524 reviews40 followers
Did Not Finish
April 24, 2026
It might be early to drop this one at 18% but I personally didn't enjoy the writing style. We have a Stream of consciousness chapter - sometimes in second-person POV, we have chapters where's there's a lot of unnecessary real-world information - like dugongs/manitees mistaken as mermaids, Pliny and the volcanic eruption. I felt exhausted and with my long TBR, I decided to drop this.

And it seems the (at least in the 18% of the book I've read) - it's going to be more focused on the socio-political themes with history lessons scattered throughout, which is not really my genre. I focused on the Close Encounters of the Third Kind meets Annihilation part of the blurb - with the 18% I've read and some skimming, I'm still don't get why this book is compared to those. But the focus should be on the poetic space-age fable of proletarian internationalism.

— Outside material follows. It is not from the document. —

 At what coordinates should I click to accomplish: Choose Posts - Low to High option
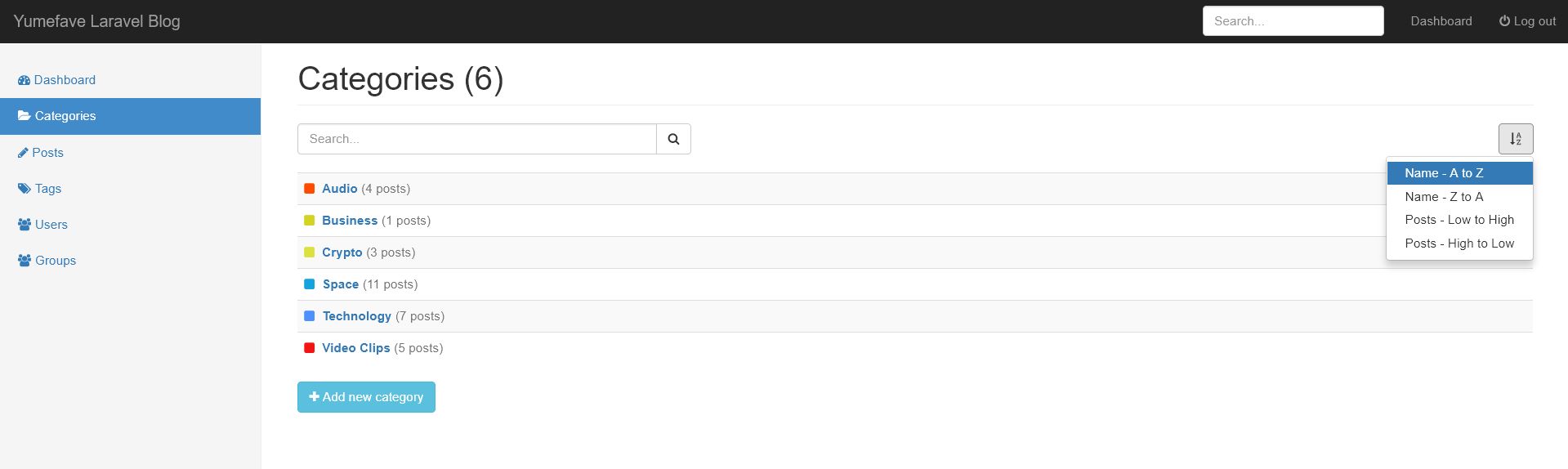1459,220
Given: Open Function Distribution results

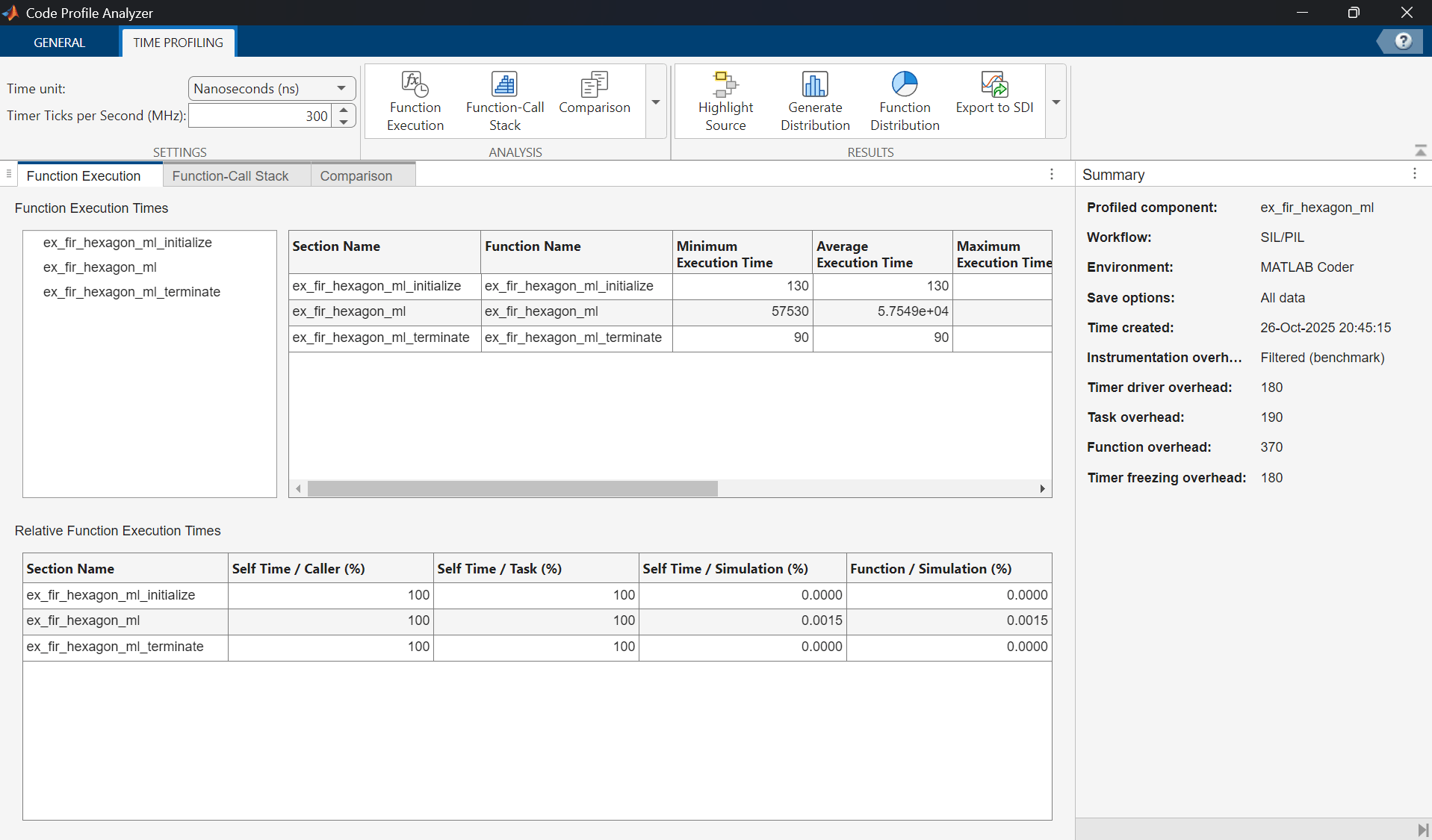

Profile Image for Jonah F.
20 reviews
May 28, 2026
Closer to a 3.5. Mixed feelings here, Bell Letterist section onwards is pretty brilliant and thrums with the deep significance and nonsense of a psychedelic trip (see the Caspian Tern!) That said, for something trying and succeeding at being “literary”, I found it focused too much on the granular details of its world building. Too much time spent playing in the political sand of the future world when I think vagueness would have served it better.
Profile Image for Torie.
328 reviews3 followers
Did Not Finish
May 27, 2026
DNF, ran out of time on my library loan and just had no interest in picking this up again. I only made it about 35% in but the characters still felt uninspiring, and I still felt like I was stuck in an endless loop of exposition and world-building every time another character joined the already huge cast.
Profile Image for Amber.
15 reviews
Review of advance copy received from Netgalley
March 23, 2026
The thing that really got me about this book was its snappy dialogue and characters that leapt off the page at me. The different perspectives and the way it was paced was compelling. It was unlike any book I've read before.
Profile Image for Matthew Tomkinson.
Author 5 books4 followers
Review of advance copy received from Publisher
May 8, 2026
A major contribution to Canadian literary sci-fi, and future classic.
Profile Image for Elliot Hanowski.
Author 1 book10 followers
June 18, 2026
A beautiful and inspiring book that I will be pondering for a long time to come.